Today, you may receive webhooks locally through Adal CLI on one machine. Tomorrow, you can connect from another machine. Later, you can add a Direct HTTP destination and forward the same requests to a public server. The external webhook URL stays the same.

This is especially useful during development, testing, and gradual migration from a local environment to production.

Instead of changing the webhook URL in an external provider every time and waiting for the new configuration to take effect, you update the destination in Adal.

What Adal does

Adal receives the incoming webhook request, stores it, and delivers it to the configured destinations.

A destination can be a local handler connected through Adal CLI or a public HTTP endpoint using Direct HTTP delivery. If multiple destinations are configured, Adal can send the same incoming request to several systems.

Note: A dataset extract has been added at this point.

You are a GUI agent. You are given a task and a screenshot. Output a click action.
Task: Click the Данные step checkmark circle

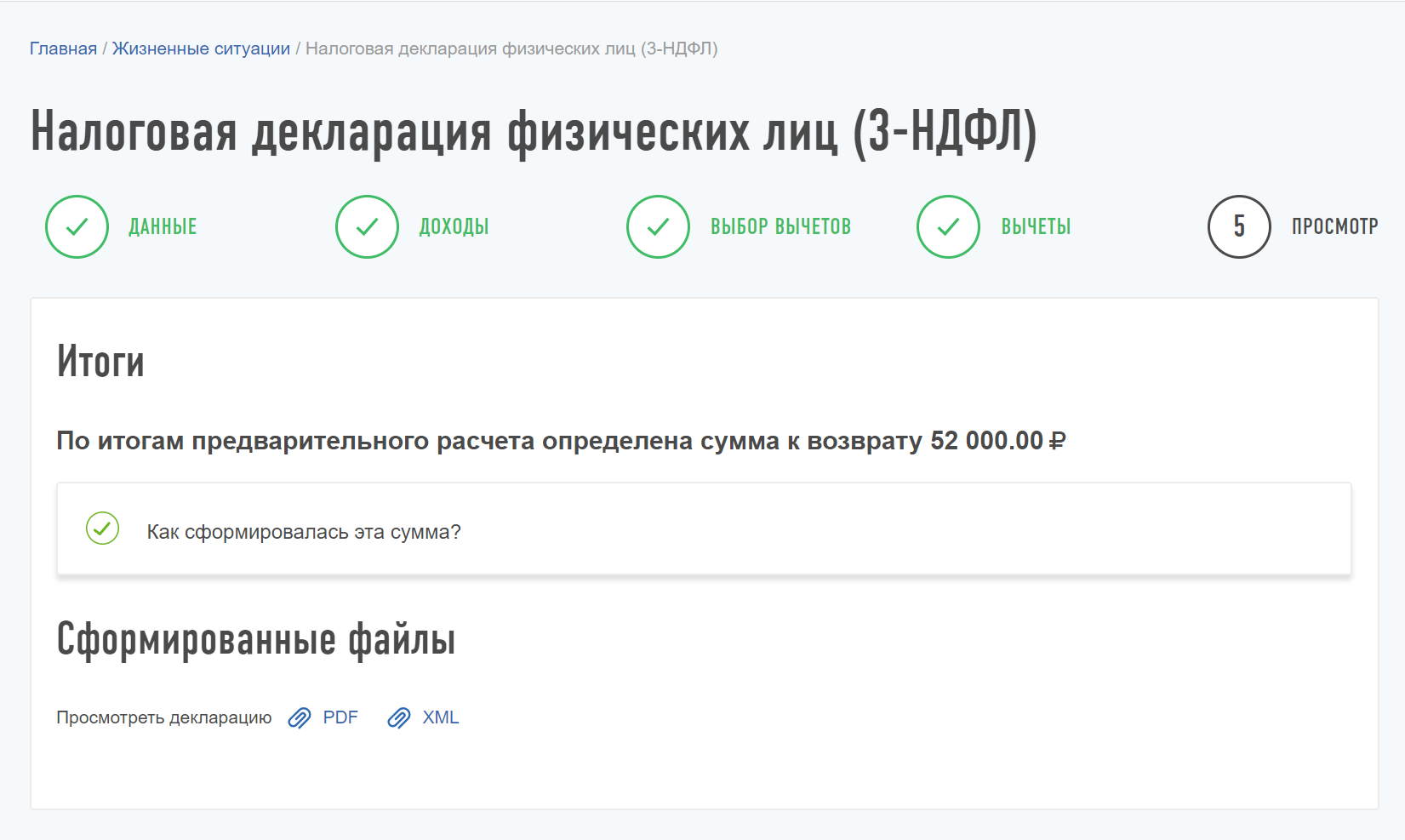pyautogui.click(x=77, y=226)
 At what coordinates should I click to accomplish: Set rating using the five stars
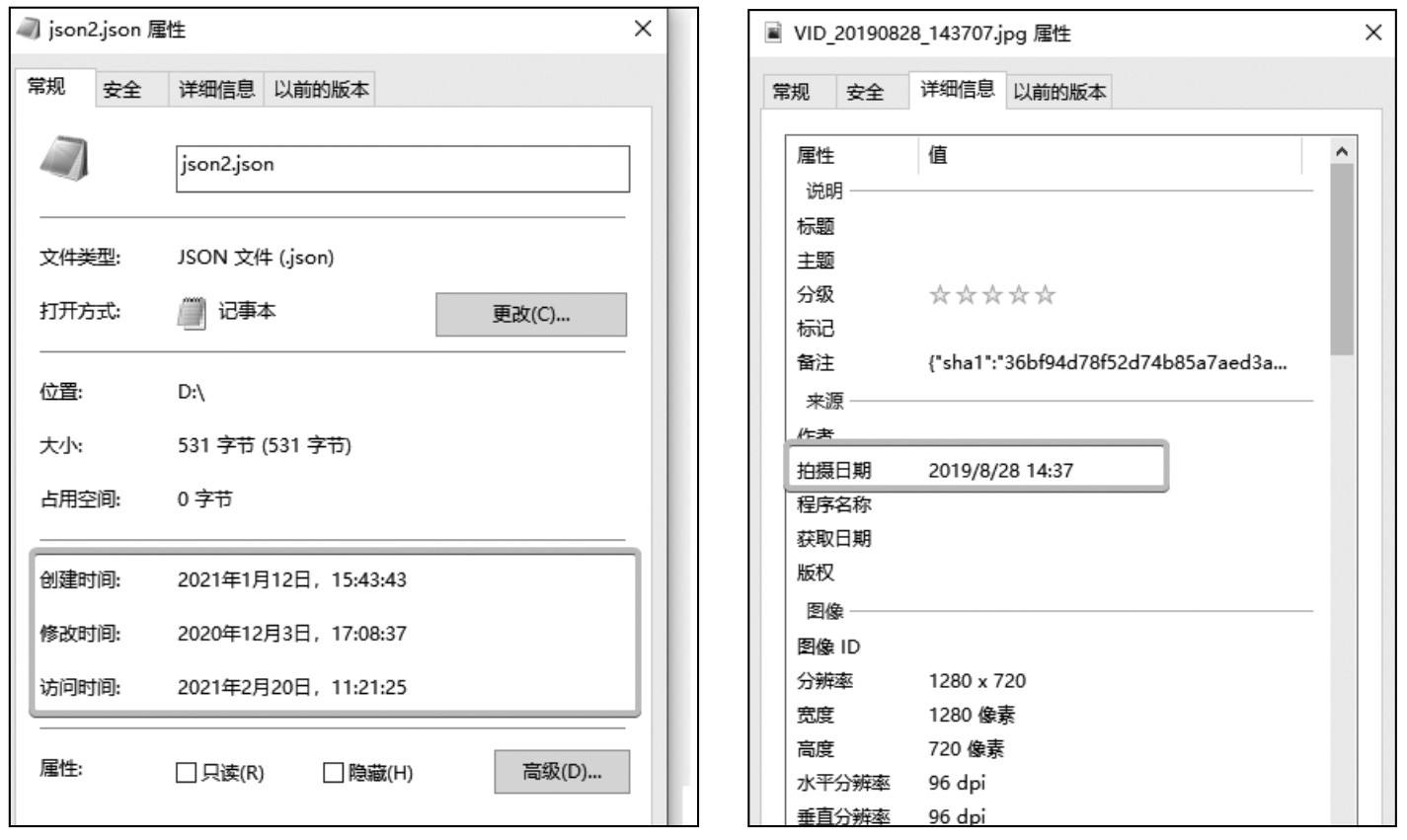point(991,295)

This allows Adal to work as a delivery layer between external services and your webhook handlers.

With Adal, you can:

  • send one webhook request to multiple systems;

  • temporarily duplicate requests during migration;

  • connect separate environments for debugging;

  • inspect incoming requests without exposing your main application;

  • replay requests when a handler was unavailable;

  • switch machines or servers without changing the external webhook URL.

If something goes wrong while you are switching handlers, Adal can still receive and store the incoming request. You can deliver it again once the required system is available.

Summary

Webhook fan-out is useful when one incoming request needs to be available to multiple systems or teams.

It can help with auditing, debugging, migration, backup copies, testing new handlers, or gradually moving from local development to a public server.

Adal lets you move this logic out of your application. Instead of building your own intermediate service, storing incoming requests, handling retries, and changing webhook URLs in external providers, you can point your webhooks to Adal once and manage delivery through destinations.